The Woodentops returned to live performances in September 2006. In October 2009, they performed in a special concert at the Queen Elizabeth Hall in London's South Bank. There, they also curated an exhibition of works by artist Panni Bharti and concerts by musicians Worm, Othon and Ernesto Tomasini. In 2010, the band announced their first single in 20 years and played a string of dates across Europe.

In 2014 they released Granular Tales, their first album of new music since 1988's Wooden Foot Cops on the Highway.
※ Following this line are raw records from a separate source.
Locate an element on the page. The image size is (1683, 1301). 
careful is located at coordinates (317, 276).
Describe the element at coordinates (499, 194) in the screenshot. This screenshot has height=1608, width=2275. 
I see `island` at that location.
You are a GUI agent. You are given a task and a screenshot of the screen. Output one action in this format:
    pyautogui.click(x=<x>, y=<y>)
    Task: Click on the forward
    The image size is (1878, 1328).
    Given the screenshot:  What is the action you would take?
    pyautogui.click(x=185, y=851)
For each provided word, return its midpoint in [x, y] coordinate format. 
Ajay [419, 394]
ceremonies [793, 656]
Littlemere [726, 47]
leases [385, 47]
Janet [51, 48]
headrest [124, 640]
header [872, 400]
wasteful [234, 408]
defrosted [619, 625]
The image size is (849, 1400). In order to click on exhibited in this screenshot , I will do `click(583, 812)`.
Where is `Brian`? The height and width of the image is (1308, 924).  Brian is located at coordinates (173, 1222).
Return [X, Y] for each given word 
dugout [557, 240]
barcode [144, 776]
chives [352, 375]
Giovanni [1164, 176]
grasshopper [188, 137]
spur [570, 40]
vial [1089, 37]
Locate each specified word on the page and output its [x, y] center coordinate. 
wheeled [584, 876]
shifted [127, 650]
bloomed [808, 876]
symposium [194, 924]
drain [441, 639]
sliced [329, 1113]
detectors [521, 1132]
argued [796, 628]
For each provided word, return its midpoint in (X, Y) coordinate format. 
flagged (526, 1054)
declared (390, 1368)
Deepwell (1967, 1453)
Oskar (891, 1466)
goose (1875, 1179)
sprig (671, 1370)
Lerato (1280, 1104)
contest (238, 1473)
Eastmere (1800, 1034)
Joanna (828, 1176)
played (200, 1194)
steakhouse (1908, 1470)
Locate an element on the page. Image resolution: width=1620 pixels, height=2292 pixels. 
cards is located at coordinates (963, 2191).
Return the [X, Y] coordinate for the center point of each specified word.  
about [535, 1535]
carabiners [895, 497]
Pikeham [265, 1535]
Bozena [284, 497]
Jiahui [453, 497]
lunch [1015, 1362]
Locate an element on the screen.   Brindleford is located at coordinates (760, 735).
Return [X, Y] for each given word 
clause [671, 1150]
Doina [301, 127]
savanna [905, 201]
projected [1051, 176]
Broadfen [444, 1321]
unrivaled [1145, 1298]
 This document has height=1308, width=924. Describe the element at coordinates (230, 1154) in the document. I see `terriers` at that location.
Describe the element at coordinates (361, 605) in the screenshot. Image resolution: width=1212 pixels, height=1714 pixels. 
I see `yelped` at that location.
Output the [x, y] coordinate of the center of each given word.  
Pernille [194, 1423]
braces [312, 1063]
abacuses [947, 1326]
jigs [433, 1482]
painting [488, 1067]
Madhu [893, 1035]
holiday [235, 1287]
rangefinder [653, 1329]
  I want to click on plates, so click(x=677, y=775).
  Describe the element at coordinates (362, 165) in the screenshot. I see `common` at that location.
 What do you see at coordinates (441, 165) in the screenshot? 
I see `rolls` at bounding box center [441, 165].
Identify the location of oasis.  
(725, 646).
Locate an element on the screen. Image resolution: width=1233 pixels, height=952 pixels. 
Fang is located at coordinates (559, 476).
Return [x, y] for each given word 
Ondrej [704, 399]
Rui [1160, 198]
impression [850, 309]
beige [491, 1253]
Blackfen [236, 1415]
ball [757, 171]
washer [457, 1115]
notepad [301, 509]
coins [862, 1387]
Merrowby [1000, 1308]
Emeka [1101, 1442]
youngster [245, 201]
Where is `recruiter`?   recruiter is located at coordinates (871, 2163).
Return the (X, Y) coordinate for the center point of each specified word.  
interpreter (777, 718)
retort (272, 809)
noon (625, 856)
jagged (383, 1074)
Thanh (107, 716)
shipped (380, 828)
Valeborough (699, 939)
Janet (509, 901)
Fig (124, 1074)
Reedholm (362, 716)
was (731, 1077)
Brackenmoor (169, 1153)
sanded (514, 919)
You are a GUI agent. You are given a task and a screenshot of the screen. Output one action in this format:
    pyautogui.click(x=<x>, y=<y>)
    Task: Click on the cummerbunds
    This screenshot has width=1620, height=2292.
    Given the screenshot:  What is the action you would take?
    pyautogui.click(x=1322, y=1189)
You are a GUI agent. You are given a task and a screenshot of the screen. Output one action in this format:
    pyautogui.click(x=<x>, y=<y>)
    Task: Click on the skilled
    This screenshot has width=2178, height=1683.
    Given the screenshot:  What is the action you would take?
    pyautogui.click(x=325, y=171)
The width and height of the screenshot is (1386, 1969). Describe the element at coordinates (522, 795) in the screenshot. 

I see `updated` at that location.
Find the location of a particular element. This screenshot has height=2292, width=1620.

Ten years later, they self-released another album of new music, Fruits of the Deep, which they supported with a limited UK tour.

Present lineup
- Rolo McGinty - vocals, guitar
- Simon Mawby - guitar
- Aine O'Keeffe - keyboards
- Frank de Freitas - bass guitar
- Paul Ashby - drums

==Discography==
===Albums===
====Studio albums====

| Title | Album details | Peak chart positions |  |
| UK | UK Indie |
| Giant | Released: June 1986; Label: Rough Trade; Formats: CD, LP, MC; | 35 | 2 |
| Wooden Foot Cops on the Highway | Released: February 1988; Label: Rough Trade; Formats: CD, LP, MC; | 48 | 1 |
| Granular Tales | Released: 24 February 2014; Label: Cherry Red; Formats: CD, digital download; | — | — |
| Fruits of the Deep | Released: 22 April 2024; Label: Little People Big Music [self-released]; Formats: CD, digital download; | — | — |
"—" denotes releases that did not chart or were not released in that territory.

====Mini albums====

| Title | Album details |
|---|---|
| Straight Eight Bush-Waker | Released: 1985; Label: Rough Trade, Megadisc; Formats: CD, LP, MC; |

====Live albums====

| Title | Album details | Peak chart positions |
UK Indie
| Live Hypnobeat Live | Released: 13 April 1987; Label: Rough Trade; Formats: CD, LP, MC; | 1 |
| Live Tokyo | Released: 13 April 2019; Label: Self-released; Formats: 2xCD; Japan-only limited release; | — |
"—" denotes releases that did not chart or were not released in that territory.

====Compilation albums====

| Title | Album details |
|---|---|
| Well, Well, Well... The Unabridged Singles Collection | Released: 1986; Label: Upside; Formats: CD, LP, MC; US-only release; |
| Bamboo ～ The Best of the Woodentops – The Rough Trade Anthology | Released: 29 January 2003; Label: Felicity; Formats: CD; Japan-only release; |
| Vinegar | Released: 2006; Label: Self-released; Formats: CD; Sold only at live shows; |
| The BBC Sessions | Released: 8 October 2007; Label: Renascent; Formats: CD; |
| Before During After – Remasters Remixes & Rarities 1982–1992 | Released: 27 May 2013; Label: One Little Indian; Formats: 3xCD, digital download; |

====Video albums====

| Title | Album details |
|---|---|
| Live at Full House | Released: 1989; Label: Meldac; Formats: VHS; Japan-only split album with the Comsat Angels; |

===Singles===

| Title | Year | Peak chart positions |  | Albums |
| UK | UK Indie |
| "Plenty" | 1984 | — | 40 | Non-album single |
| "Move Me" | 1985 | — | 9 | Straight Eight Bush-Waker |
| "Well Well Well" | — | 1 |
| "It WiIl Come" | — | 4 |
| "Good Thing" | 1986 | — | 7 | Giant |
| "Everyday Living" | 72 | 1 |
| "Get It On" (France-only release) | — | — |
| "Give It Time" (US-only release) | 1987 | — | — |
| "You Make Me Feel"/"Stop This Car" | 1988 | 80 | 4 | Wooden Foot Cops on the Highway |
| "Wheels Turning" | — | — |
| "Tainted World" (The Woodentops v Bang the Party) | 1991 | — | — | Non-album single |
| "Children of Today"/"Don't" & "Conehead" | 1991 | — | — | Non-album single WT 001 |
| "Third Floor Rooftop High" (promo-only release) | 2013 | — | — | Granular Tales |
| "Why Why Why" (remixes) | 2016 | — | — | Non-album single |
| "Dream On" | 2024 | — | — | Fruits of the Deep |
"—" denotes releases that did not chart or were not released in that territory.